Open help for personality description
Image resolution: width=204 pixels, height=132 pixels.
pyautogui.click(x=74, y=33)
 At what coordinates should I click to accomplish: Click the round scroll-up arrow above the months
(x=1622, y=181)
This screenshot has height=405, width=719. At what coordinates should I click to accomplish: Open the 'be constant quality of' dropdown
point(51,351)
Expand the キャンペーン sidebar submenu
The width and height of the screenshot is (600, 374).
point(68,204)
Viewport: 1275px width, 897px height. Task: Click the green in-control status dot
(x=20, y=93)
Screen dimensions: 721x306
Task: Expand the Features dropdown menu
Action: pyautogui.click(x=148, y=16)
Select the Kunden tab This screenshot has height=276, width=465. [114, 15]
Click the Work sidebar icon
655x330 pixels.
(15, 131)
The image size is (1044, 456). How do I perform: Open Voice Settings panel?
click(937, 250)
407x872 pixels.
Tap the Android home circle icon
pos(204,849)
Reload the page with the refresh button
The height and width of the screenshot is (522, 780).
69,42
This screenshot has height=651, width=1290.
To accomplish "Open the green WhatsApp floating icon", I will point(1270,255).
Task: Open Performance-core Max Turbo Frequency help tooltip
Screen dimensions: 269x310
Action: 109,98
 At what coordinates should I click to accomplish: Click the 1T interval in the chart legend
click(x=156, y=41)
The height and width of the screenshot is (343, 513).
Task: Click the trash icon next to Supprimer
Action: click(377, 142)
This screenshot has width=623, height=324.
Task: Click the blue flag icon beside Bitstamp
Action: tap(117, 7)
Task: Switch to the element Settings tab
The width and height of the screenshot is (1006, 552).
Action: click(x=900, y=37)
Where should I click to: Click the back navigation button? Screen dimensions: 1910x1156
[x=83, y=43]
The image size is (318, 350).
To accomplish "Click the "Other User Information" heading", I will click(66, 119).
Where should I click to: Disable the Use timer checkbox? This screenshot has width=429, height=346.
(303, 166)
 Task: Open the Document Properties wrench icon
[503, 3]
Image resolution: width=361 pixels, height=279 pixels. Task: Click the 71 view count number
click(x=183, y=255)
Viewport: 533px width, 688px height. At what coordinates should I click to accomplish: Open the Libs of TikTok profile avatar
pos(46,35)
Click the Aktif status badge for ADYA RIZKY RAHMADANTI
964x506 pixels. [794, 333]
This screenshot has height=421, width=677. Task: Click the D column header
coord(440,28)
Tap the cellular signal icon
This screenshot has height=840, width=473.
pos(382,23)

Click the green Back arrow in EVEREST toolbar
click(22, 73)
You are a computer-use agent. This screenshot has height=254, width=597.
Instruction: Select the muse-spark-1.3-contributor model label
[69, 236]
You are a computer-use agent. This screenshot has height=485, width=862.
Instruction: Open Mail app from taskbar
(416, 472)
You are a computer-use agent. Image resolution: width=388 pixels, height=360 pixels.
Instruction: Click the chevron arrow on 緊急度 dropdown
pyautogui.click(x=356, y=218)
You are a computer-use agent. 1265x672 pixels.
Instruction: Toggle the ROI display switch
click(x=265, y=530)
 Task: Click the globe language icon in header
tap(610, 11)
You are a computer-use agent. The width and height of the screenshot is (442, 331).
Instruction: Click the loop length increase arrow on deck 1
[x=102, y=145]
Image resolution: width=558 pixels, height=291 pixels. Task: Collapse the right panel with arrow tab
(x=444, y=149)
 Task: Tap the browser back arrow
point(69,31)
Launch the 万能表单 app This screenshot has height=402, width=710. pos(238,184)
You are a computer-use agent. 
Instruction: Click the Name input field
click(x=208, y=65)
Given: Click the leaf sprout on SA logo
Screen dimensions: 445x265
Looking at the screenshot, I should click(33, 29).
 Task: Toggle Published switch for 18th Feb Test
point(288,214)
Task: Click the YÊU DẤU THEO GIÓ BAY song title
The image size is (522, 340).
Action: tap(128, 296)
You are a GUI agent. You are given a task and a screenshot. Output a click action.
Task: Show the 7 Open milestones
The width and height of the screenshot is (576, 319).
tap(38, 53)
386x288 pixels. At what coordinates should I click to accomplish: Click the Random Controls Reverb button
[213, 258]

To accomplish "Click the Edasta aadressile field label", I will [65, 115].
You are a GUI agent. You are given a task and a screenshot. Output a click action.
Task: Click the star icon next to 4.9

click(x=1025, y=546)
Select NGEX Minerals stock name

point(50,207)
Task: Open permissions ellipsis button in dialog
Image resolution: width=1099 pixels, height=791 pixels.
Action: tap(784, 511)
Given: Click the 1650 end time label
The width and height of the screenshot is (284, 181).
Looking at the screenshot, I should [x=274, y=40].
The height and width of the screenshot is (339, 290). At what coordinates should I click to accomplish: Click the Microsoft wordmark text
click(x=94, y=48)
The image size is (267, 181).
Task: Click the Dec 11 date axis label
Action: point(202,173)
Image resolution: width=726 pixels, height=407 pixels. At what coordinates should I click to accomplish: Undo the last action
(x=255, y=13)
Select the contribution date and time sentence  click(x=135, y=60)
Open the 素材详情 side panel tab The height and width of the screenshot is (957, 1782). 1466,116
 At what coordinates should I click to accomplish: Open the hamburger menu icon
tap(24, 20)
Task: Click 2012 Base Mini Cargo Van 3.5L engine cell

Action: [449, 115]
--------------------------------------------------
Problem details: Rewrite the lines above with "refresh button" changed to "reload icon" and everything else left as it is.

Task output:
Open help for personality description
Image resolution: width=204 pixels, height=132 pixels.
pyautogui.click(x=74, y=33)
 At what coordinates should I click to accomplish: Click the round scroll-up arrow above the months
(x=1622, y=181)
This screenshot has height=405, width=719. At what coordinates should I click to accomplish: Open the 'be constant quality of' dropdown
point(51,351)
Expand the キャンペーン sidebar submenu
The width and height of the screenshot is (600, 374).
point(68,204)
Viewport: 1275px width, 897px height. Task: Click the green in-control status dot
(x=20, y=93)
Screen dimensions: 721x306
Task: Expand the Features dropdown menu
Action: pyautogui.click(x=148, y=16)
Select the Kunden tab This screenshot has height=276, width=465. [114, 15]
Click the Work sidebar icon
655x330 pixels.
(15, 131)
The image size is (1044, 456). How do I perform: Open Voice Settings panel?
click(937, 250)
407x872 pixels.
Tap the Android home circle icon
pos(204,849)
Reload the page with the reload icon
The height and width of the screenshot is (522, 780).
69,42
This screenshot has height=651, width=1290.
To accomplish "Open the green WhatsApp floating icon", I will point(1270,255).
Task: Open Performance-core Max Turbo Frequency help tooltip
Screen dimensions: 269x310
Action: 109,98
 At what coordinates should I click to accomplish: Click the 1T interval in the chart legend
click(x=156, y=41)
The height and width of the screenshot is (343, 513).
Task: Click the trash icon next to Supprimer
Action: click(377, 142)
This screenshot has width=623, height=324.
Task: Click the blue flag icon beside Bitstamp
Action: tap(117, 7)
Task: Switch to the element Settings tab
The width and height of the screenshot is (1006, 552).
Action: click(x=900, y=37)
Where should I click to: Click the back navigation button? Screen dimensions: 1910x1156
[x=83, y=43]
The image size is (318, 350).
To accomplish "Click the "Other User Information" heading", I will click(66, 119).
Where should I click to: Disable the Use timer checkbox? This screenshot has width=429, height=346.
(303, 166)
 Task: Open the Document Properties wrench icon
[503, 3]
Image resolution: width=361 pixels, height=279 pixels. Task: Click the 71 view count number
click(x=183, y=255)
Viewport: 533px width, 688px height. At what coordinates should I click to accomplish: Open the Libs of TikTok profile avatar
pos(46,35)
Click the Aktif status badge for ADYA RIZKY RAHMADANTI
964x506 pixels. [794, 333]
This screenshot has height=421, width=677. Task: Click the D column header
coord(440,28)
Tap the cellular signal icon
This screenshot has height=840, width=473.
pos(382,23)

Click the green Back arrow in EVEREST toolbar
click(22, 73)
You are a computer-use agent. This screenshot has height=254, width=597.
Instruction: Select the muse-spark-1.3-contributor model label
[69, 236]
You are a computer-use agent. This screenshot has height=485, width=862.
Instruction: Open Mail app from taskbar
(416, 472)
You are a computer-use agent. Image resolution: width=388 pixels, height=360 pixels.
Instruction: Click the chevron arrow on 緊急度 dropdown
pyautogui.click(x=356, y=218)
You are a computer-use agent. 1265x672 pixels.
Instruction: Toggle the ROI display switch
click(x=265, y=530)
 Task: Click the globe language icon in header
tap(610, 11)
You are a computer-use agent. The width and height of the screenshot is (442, 331).
Instruction: Click the loop length increase arrow on deck 1
[x=102, y=145]
Image resolution: width=558 pixels, height=291 pixels. Task: Collapse the right panel with arrow tab
(x=444, y=149)
 Task: Tap the browser back arrow
point(69,31)
Launch the 万能表单 app This screenshot has height=402, width=710. pos(238,184)
You are a computer-use agent. 
Instruction: Click the Name input field
click(x=208, y=65)
Given: Click the leaf sprout on SA logo
Screen dimensions: 445x265
Looking at the screenshot, I should click(33, 29).
 Task: Toggle Published switch for 18th Feb Test
point(288,214)
Task: Click the YÊU DẤU THEO GIÓ BAY song title
The image size is (522, 340).
Action: tap(128, 296)
You are a GUI agent. You are given a task and a screenshot. Output a click action.
Task: Show the 7 Open milestones
The width and height of the screenshot is (576, 319).
tap(38, 53)
386x288 pixels. At what coordinates should I click to accomplish: Click the Random Controls Reverb button
[213, 258]

To accomplish "Click the Edasta aadressile field label", I will [65, 115].
You are a GUI agent. You are given a task and a screenshot. Output a click action.
Task: Click the star icon next to 4.9

click(x=1025, y=546)
Select NGEX Minerals stock name

point(50,207)
Task: Open permissions ellipsis button in dialog
Image resolution: width=1099 pixels, height=791 pixels.
Action: tap(784, 511)
Given: Click the 1650 end time label
The width and height of the screenshot is (284, 181).
Looking at the screenshot, I should [x=274, y=40].
The height and width of the screenshot is (339, 290). At what coordinates should I click to accomplish: Click the Microsoft wordmark text
click(x=94, y=48)
The image size is (267, 181).
Task: Click the Dec 11 date axis label
Action: point(202,173)
Image resolution: width=726 pixels, height=407 pixels. At what coordinates should I click to accomplish: Undo the last action
(x=255, y=13)
Select the contribution date and time sentence  click(x=135, y=60)
Open the 素材详情 side panel tab The height and width of the screenshot is (957, 1782). 1466,116
 At what coordinates should I click to accomplish: Open the hamburger menu icon
tap(24, 20)
Task: Click 2012 Base Mini Cargo Van 3.5L engine cell

Action: [449, 115]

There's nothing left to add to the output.